◆ **Work task**
Write out again, exactly, the lines of the listing below from the first one through the one that contains "Given: Open the gift rewards icon", and no other lines.

------------

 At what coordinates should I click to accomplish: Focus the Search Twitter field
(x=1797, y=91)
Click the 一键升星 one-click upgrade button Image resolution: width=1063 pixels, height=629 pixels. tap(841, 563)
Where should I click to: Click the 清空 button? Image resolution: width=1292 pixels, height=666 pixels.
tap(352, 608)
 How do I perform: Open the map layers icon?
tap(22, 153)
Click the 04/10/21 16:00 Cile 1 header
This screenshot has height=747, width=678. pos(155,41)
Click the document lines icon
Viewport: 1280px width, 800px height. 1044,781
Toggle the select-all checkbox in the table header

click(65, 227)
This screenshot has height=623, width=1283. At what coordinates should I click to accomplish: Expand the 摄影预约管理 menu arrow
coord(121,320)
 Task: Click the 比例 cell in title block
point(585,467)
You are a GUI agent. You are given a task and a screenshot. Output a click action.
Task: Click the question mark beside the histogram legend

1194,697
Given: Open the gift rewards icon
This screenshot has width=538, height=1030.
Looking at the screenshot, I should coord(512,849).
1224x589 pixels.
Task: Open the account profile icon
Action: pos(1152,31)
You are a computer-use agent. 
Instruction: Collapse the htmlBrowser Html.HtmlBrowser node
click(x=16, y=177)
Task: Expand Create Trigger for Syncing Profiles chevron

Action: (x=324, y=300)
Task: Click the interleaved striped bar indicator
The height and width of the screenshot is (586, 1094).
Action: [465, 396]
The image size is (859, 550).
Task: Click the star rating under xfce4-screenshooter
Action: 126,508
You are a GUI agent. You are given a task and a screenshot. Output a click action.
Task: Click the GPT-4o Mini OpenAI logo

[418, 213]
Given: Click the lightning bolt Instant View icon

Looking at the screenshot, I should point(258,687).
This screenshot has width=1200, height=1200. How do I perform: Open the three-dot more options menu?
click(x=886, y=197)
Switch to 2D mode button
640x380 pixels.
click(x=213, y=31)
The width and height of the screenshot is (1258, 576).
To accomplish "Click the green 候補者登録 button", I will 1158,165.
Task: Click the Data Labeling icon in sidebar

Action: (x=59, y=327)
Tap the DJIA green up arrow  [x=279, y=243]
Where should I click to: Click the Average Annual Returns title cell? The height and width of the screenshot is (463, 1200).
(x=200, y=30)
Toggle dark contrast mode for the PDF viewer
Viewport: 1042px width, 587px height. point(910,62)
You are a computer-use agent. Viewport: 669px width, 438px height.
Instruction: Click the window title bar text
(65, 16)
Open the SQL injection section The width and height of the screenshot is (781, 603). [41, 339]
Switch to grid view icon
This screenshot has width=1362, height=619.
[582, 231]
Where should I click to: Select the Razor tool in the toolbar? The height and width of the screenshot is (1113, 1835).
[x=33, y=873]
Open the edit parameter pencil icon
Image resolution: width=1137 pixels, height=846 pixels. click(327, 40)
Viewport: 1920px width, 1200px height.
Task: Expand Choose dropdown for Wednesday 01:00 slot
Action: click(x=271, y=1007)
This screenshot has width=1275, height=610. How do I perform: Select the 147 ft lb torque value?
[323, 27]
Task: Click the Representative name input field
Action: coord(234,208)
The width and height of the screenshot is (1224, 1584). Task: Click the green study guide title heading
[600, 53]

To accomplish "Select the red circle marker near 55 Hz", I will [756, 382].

------------

◆ **Solution to the problem**
 At what coordinates should I click to accomplish: Focus the Search Twitter field
(x=1797, y=91)
Click the 一键升星 one-click upgrade button Image resolution: width=1063 pixels, height=629 pixels. tap(841, 563)
Where should I click to: Click the 清空 button? Image resolution: width=1292 pixels, height=666 pixels.
tap(352, 608)
 How do I perform: Open the map layers icon?
tap(22, 153)
Click the 04/10/21 16:00 Cile 1 header
This screenshot has height=747, width=678. pos(155,41)
Click the document lines icon
Viewport: 1280px width, 800px height. 1044,781
Toggle the select-all checkbox in the table header

click(65, 227)
This screenshot has height=623, width=1283. At what coordinates should I click to accomplish: Expand the 摄影预约管理 menu arrow
coord(121,320)
 Task: Click the 比例 cell in title block
point(585,467)
You are a GUI agent. You are given a task and a screenshot. Output a click action.
Task: Click the question mark beside the histogram legend

1194,697
Given: Open the gift rewards icon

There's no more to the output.